### Records:
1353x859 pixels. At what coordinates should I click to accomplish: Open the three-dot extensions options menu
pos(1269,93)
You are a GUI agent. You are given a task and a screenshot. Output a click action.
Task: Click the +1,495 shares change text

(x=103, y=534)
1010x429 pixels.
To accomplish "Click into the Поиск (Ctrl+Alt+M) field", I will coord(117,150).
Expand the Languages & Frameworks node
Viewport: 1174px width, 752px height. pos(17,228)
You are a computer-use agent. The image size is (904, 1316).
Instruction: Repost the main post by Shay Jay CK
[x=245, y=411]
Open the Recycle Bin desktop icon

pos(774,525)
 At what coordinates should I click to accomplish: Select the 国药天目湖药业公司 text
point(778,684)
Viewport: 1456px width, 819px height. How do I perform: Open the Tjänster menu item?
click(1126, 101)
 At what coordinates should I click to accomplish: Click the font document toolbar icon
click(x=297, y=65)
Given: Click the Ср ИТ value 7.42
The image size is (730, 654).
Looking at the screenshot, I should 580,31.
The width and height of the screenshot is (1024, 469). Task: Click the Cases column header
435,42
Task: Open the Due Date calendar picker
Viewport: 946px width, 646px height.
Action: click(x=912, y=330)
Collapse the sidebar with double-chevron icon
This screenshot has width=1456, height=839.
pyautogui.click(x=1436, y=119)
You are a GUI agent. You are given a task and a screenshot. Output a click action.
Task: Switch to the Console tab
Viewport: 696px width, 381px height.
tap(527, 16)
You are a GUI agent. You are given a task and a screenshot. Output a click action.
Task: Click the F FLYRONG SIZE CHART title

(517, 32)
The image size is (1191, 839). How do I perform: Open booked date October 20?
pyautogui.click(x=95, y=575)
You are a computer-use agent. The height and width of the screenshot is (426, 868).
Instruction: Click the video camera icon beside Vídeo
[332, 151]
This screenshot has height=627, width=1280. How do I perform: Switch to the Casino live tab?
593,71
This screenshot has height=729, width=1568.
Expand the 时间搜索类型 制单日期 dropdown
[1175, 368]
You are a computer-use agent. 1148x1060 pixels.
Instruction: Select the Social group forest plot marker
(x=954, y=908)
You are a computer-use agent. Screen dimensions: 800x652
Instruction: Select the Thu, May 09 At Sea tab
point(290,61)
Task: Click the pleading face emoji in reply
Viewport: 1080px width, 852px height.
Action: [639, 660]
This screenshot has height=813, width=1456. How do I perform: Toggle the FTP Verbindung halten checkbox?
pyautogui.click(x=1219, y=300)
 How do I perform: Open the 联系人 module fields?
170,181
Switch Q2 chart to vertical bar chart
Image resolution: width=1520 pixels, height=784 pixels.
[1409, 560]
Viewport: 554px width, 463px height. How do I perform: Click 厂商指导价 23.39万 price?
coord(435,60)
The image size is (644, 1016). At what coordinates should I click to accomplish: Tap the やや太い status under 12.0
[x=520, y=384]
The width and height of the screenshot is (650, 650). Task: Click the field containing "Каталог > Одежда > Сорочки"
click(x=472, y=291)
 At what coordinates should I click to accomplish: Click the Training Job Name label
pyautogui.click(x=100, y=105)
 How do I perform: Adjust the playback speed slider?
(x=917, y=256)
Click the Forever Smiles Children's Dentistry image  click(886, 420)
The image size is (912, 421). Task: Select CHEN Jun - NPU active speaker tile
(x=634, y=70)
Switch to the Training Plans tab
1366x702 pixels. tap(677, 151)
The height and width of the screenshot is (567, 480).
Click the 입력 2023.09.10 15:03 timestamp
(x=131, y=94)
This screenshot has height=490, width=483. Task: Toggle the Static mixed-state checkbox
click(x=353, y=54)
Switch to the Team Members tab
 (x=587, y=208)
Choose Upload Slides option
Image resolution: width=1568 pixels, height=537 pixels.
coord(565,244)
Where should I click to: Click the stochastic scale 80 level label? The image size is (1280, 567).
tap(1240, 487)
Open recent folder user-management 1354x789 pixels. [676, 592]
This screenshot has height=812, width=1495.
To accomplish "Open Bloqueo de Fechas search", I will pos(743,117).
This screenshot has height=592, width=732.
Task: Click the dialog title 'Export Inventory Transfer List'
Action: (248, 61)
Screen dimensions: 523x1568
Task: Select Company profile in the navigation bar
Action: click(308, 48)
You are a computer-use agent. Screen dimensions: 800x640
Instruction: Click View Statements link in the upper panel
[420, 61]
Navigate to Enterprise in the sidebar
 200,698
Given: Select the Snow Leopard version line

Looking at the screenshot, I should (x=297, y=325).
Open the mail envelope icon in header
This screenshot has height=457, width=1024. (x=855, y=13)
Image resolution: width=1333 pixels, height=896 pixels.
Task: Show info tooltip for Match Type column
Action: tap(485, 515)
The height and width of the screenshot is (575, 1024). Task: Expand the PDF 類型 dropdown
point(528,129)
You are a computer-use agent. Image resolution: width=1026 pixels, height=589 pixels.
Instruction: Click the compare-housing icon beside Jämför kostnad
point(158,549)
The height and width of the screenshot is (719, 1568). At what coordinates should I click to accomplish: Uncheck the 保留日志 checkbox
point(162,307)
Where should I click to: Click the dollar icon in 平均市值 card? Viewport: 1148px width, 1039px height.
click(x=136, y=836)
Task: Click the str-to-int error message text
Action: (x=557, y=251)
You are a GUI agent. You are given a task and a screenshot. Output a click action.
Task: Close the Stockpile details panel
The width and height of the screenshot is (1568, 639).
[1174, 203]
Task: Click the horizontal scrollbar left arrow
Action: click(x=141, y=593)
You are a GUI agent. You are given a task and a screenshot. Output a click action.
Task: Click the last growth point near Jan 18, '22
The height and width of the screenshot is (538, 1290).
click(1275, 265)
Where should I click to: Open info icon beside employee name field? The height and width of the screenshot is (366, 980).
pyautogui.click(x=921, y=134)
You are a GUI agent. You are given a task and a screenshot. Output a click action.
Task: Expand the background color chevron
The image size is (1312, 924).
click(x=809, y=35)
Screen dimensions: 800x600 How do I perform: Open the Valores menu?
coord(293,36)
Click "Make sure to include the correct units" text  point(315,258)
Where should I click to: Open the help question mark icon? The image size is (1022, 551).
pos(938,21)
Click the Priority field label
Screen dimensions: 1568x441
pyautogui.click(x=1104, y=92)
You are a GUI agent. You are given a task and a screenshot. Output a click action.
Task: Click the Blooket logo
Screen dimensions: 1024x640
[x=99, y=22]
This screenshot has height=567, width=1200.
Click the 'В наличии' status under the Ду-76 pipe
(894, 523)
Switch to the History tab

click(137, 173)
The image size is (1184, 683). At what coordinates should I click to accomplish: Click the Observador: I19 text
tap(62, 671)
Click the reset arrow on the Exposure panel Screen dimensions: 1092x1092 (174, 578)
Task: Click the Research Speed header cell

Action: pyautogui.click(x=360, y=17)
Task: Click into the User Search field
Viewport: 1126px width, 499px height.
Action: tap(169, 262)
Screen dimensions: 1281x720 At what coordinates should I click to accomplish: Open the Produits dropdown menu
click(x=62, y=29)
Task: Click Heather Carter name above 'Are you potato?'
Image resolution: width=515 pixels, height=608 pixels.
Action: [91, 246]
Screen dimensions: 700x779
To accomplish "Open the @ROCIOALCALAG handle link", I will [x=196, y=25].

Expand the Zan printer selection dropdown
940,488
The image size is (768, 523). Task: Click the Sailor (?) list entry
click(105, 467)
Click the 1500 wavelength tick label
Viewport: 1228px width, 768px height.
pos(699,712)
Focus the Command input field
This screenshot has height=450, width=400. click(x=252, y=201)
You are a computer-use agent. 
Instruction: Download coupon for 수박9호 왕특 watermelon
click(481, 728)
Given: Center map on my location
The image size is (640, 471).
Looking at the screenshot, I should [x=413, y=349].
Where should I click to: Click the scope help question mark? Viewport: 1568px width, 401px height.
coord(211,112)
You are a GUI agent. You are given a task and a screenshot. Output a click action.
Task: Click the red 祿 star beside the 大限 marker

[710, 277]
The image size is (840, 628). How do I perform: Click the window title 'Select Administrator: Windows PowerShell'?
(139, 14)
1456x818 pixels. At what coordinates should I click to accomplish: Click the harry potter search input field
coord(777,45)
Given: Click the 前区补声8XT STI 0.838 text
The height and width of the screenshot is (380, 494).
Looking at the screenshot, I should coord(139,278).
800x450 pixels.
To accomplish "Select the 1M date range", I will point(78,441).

### Assigned task:
From the line containing "The image size is (840, 628)." through the last line of the entries above, print every line exactly, including both ends, and nothing else.

### Answer section:
The image size is (840, 628). How do I perform: Click the window title 'Select Administrator: Windows PowerShell'?
(139, 14)
1456x818 pixels. At what coordinates should I click to accomplish: Click the harry potter search input field
coord(777,45)
Given: Click the 前区补声8XT STI 0.838 text
The height and width of the screenshot is (380, 494).
Looking at the screenshot, I should coord(139,278).
800x450 pixels.
To accomplish "Select the 1M date range", I will point(78,441).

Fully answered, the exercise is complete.